**Exercise prompt:**
Begin with the line holding "The height and width of the screenshot is (1029, 1905).", then print every line after it through the end of the data, exactly and with nothing added.

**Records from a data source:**

^^^^

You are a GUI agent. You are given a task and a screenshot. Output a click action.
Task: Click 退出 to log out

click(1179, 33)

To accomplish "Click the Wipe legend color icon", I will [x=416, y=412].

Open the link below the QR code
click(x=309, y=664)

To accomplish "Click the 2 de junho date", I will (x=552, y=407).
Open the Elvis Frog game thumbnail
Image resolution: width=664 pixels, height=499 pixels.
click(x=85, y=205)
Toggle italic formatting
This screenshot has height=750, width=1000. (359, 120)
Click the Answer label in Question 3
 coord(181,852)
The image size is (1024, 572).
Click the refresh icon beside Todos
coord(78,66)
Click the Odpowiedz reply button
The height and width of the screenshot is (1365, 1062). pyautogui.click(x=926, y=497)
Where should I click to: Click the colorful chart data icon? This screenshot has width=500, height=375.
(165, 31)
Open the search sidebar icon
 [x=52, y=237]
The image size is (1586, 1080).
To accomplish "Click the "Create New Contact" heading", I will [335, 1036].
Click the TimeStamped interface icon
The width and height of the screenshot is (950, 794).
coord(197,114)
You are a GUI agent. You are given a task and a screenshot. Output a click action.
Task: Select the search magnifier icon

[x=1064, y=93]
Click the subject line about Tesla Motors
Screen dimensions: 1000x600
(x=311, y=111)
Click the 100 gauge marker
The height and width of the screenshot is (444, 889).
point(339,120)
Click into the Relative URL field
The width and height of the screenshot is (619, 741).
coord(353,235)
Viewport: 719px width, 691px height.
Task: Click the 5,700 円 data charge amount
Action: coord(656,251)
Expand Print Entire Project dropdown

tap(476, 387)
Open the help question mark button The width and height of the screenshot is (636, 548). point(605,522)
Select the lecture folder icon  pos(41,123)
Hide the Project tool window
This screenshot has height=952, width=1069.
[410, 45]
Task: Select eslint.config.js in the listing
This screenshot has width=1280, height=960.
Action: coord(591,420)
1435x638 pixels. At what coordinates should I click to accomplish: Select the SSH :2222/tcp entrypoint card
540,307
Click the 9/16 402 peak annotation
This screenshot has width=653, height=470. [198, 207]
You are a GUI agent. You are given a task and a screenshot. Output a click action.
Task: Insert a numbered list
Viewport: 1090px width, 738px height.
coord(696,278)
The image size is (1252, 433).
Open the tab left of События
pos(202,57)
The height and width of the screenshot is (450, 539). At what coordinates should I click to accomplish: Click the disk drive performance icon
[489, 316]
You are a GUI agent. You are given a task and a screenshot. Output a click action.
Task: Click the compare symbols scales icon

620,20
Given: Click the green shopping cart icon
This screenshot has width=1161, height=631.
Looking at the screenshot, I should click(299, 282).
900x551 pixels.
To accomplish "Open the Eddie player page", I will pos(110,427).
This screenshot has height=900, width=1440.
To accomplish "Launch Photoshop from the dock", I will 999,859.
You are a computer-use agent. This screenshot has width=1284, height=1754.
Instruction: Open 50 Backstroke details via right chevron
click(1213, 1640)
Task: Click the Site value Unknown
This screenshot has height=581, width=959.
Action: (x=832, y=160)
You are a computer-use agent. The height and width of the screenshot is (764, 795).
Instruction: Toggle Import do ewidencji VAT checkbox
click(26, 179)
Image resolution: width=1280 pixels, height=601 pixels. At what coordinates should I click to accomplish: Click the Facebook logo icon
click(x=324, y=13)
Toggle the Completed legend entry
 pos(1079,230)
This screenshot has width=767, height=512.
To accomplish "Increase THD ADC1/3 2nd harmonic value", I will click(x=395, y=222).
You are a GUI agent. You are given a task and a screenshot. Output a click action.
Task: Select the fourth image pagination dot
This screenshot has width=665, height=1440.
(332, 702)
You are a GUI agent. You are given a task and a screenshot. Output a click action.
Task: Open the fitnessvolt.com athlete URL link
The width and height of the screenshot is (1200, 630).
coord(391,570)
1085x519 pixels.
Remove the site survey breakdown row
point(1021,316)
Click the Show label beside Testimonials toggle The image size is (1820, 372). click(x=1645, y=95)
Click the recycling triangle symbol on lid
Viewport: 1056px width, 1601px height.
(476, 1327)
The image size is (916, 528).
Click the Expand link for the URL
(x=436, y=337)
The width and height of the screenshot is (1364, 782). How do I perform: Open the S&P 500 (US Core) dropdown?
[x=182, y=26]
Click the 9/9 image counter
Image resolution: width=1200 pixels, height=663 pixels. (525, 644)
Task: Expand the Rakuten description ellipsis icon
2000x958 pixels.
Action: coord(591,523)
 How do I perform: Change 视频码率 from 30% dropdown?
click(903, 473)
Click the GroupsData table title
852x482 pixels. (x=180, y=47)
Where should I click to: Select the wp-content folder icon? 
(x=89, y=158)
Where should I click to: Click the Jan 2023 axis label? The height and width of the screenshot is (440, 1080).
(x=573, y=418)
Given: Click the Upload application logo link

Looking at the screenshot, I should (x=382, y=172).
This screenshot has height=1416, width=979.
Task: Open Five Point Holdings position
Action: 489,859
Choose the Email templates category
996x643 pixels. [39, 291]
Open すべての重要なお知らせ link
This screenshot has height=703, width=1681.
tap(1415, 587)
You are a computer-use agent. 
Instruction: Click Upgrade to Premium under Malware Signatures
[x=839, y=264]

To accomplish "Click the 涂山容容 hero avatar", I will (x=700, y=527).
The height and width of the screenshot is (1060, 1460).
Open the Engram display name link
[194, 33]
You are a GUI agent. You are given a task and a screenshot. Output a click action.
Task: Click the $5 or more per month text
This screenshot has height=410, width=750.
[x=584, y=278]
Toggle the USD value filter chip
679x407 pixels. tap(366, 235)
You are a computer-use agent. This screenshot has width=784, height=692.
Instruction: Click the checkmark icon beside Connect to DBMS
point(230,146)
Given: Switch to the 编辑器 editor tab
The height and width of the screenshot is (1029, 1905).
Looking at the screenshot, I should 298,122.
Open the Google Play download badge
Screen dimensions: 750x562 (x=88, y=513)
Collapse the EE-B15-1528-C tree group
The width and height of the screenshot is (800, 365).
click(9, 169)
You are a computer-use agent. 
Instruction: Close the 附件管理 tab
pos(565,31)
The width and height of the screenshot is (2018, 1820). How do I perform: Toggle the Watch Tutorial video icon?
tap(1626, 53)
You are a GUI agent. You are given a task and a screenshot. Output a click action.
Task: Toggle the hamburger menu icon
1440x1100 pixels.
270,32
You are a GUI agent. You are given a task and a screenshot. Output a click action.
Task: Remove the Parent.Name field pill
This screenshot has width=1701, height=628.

^^^^

**Answer for this exercise:**
The height and width of the screenshot is (1029, 1905).
Looking at the screenshot, I should 298,122.
Open the Google Play download badge
Screen dimensions: 750x562 (x=88, y=513)
Collapse the EE-B15-1528-C tree group
The width and height of the screenshot is (800, 365).
click(9, 169)
You are a computer-use agent. 
Instruction: Close the 附件管理 tab
pos(565,31)
The width and height of the screenshot is (2018, 1820). How do I perform: Toggle the Watch Tutorial video icon?
tap(1626, 53)
You are a GUI agent. You are given a task and a screenshot. Output a click action.
Task: Toggle the hamburger menu icon
1440x1100 pixels.
270,32
You are a GUI agent. You are given a task and a screenshot. Output a click action.
Task: Remove the Parent.Name field pill
This screenshot has width=1701, height=628.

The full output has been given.